Like most refugees and asylum seekers who fled Eritrea, John, now 38, left his country to escape mandatory and indefinite national service—an institution criticized by the United Nation’s Human Rights Council for terrible conditions and treatment including arbitrary detention, torture, sexual violence, and forced labor. The Doctors Without Borders/Médecins Sans Frontières (MSF) team met John in April 2019 in a detention center in Libya, when he was seriously ill and desperate to leave the country and seek safety in Europe. Here, John talks about the nearly three years he spent trapped in Libya, incarcerated in four different detention centers.

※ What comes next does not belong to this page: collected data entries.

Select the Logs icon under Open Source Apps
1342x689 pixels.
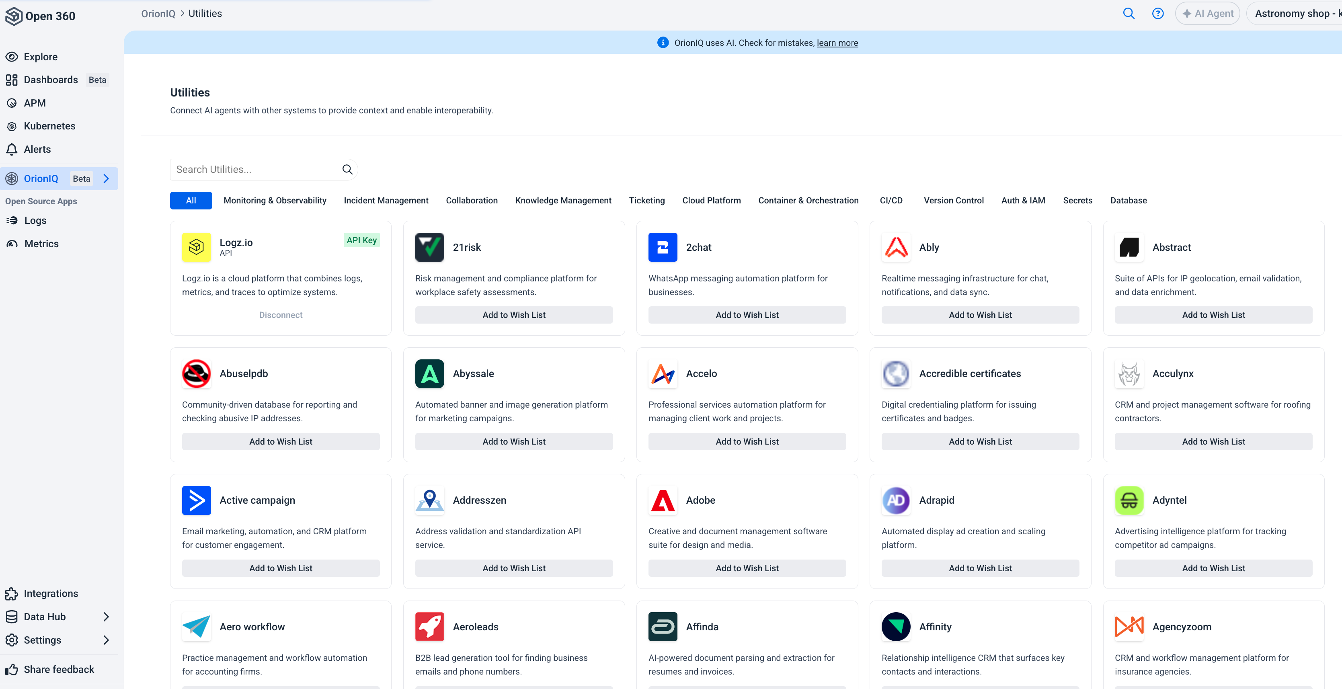(12, 220)
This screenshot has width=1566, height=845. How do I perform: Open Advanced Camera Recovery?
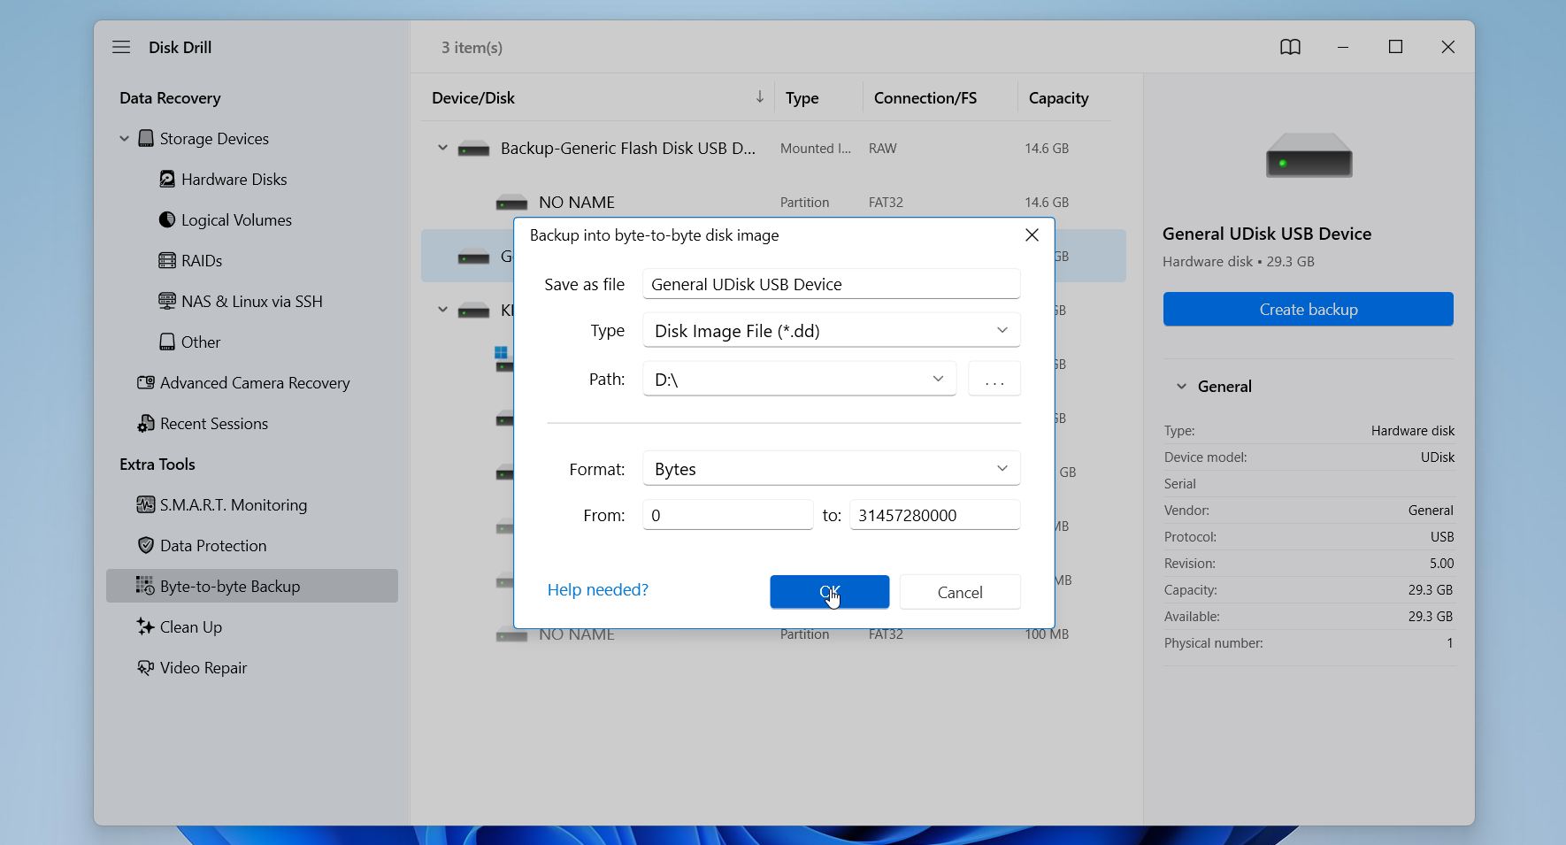254,382
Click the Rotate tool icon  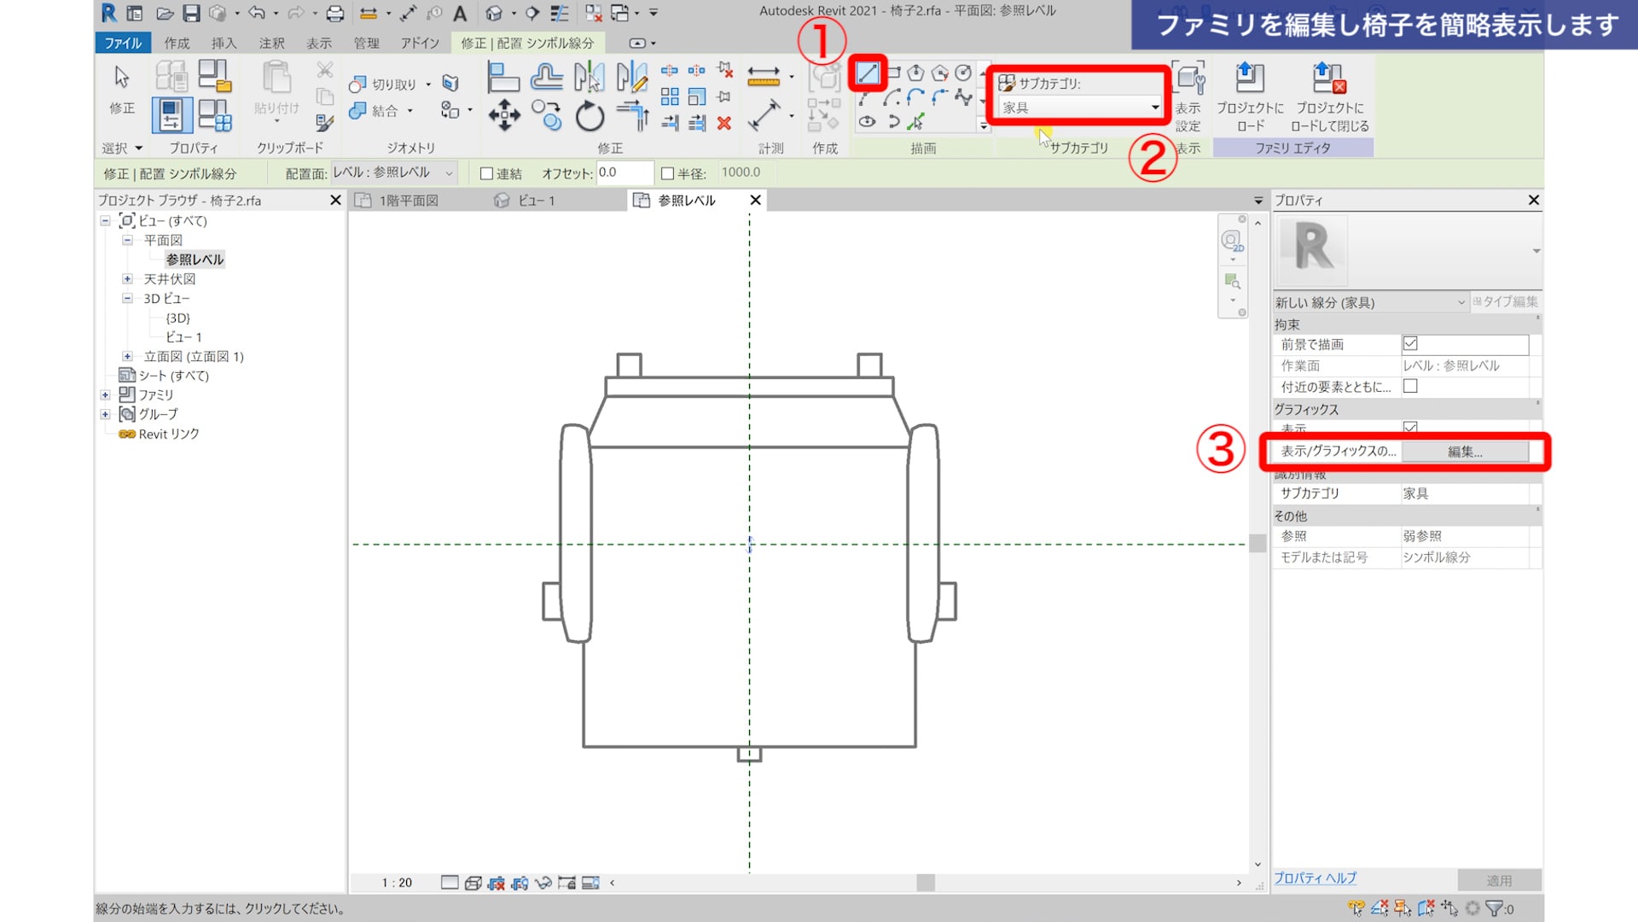pos(590,116)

The first time I tried to cross the Mediterranean was in December 2017. The smuggler had warned us: “Some of you will leave today and the others tomorrow.” We stayed on the shore as 180 people boarded a boat before breaking down off the coast of Libya. The coastguards brought them back to shore and some of them were able to call to us: “Don't go to sea, it's too bad!” Along with 24 other Eritreans, we fled. A few days later, the boat I was [meant] to take sank. Eighty people drowned. This happened shortly after my arrival in Libya.
After fleeing Eritrea, I worked in Sudan to save money to cross the Sahara and then the Mediterranean. But I realized that the sea was dangerous, that many migrants were drowning, and I got scared. At the same time, the UNHCR [the United Nations refugee agency] began registering asylum seekers like me and resettling some in Europe and North America. As registration was done primarily in detention centers, I decided to lock myself up in a center in Tripoli. I was registered in March 2018. I spent seven months in this center, then the fighting [between rival armed groups] resumed in Tripoli. We were transferred to another detention center, isolated in the mountains near Zintan.
Many inmates fell ill. I coughed constantly. I didn't know it [at the time] but I had contracted tuberculosis (TB). The director of the center and doctors from an international organization selected about 40 detainees, promising us that we would be transferred to a hospital in Tripoli. Instead, we were taken to another detention center and locked in a [shipping] container for several months. Eight of [the group] died from the disease. It was during this period, in April 2019, that I met the teams of MSF. Their doctors examined us and started transferring us to hospitals.